§ **Task**: Give back the entire listing below, unaltered.

····················

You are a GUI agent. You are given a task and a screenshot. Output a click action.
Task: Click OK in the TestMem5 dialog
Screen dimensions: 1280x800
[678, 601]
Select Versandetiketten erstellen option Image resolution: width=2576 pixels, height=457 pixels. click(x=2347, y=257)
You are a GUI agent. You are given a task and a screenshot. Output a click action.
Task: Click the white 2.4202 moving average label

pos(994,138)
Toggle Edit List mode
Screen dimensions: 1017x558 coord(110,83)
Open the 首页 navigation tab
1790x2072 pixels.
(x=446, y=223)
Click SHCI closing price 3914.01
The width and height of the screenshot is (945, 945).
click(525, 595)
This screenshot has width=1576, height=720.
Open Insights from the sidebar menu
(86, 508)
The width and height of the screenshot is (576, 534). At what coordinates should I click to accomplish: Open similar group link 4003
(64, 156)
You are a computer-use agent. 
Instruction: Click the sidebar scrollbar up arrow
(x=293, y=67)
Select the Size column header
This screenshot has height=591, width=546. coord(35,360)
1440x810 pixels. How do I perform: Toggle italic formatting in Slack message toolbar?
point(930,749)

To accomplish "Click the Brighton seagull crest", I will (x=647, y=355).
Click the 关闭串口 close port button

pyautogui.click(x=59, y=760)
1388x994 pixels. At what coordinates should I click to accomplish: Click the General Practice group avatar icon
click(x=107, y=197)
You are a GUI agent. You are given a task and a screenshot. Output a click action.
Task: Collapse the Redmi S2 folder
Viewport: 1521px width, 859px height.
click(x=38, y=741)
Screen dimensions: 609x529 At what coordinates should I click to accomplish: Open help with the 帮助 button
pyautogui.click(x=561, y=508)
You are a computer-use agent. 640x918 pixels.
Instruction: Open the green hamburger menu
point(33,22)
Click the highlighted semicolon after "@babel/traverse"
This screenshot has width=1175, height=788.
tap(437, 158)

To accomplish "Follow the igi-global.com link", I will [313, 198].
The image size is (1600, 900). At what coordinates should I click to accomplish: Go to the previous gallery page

····················

§ **Answer to this exercise**:
You are a GUI agent. You are given a task and a screenshot. Output a click action.
Task: Click OK in the TestMem5 dialog
Screen dimensions: 1280x800
[678, 601]
Select Versandetiketten erstellen option Image resolution: width=2576 pixels, height=457 pixels. click(x=2347, y=257)
You are a GUI agent. You are given a task and a screenshot. Output a click action.
Task: Click the white 2.4202 moving average label

pos(994,138)
Toggle Edit List mode
Screen dimensions: 1017x558 coord(110,83)
Open the 首页 navigation tab
1790x2072 pixels.
(x=446, y=223)
Click SHCI closing price 3914.01
The width and height of the screenshot is (945, 945).
click(525, 595)
This screenshot has width=1576, height=720.
Open Insights from the sidebar menu
(86, 508)
The width and height of the screenshot is (576, 534). At what coordinates should I click to accomplish: Open similar group link 4003
(64, 156)
You are a computer-use agent. 
Instruction: Click the sidebar scrollbar up arrow
(x=293, y=67)
Select the Size column header
This screenshot has height=591, width=546. coord(35,360)
1440x810 pixels. How do I perform: Toggle italic formatting in Slack message toolbar?
point(930,749)

To accomplish "Click the Brighton seagull crest", I will (x=647, y=355).
Click the 关闭串口 close port button

pyautogui.click(x=59, y=760)
1388x994 pixels. At what coordinates should I click to accomplish: Click the General Practice group avatar icon
click(x=107, y=197)
You are a GUI agent. You are given a task and a screenshot. Output a click action.
Task: Collapse the Redmi S2 folder
Viewport: 1521px width, 859px height.
click(x=38, y=741)
Screen dimensions: 609x529 At what coordinates should I click to accomplish: Open help with the 帮助 button
pyautogui.click(x=561, y=508)
You are a computer-use agent. 640x918 pixels.
Instruction: Open the green hamburger menu
point(33,22)
Click the highlighted semicolon after "@babel/traverse"
This screenshot has width=1175, height=788.
tap(437, 158)

To accomplish "Follow the igi-global.com link", I will [313, 198].
The image size is (1600, 900). At what coordinates should I click to accomplish: Go to the previous gallery page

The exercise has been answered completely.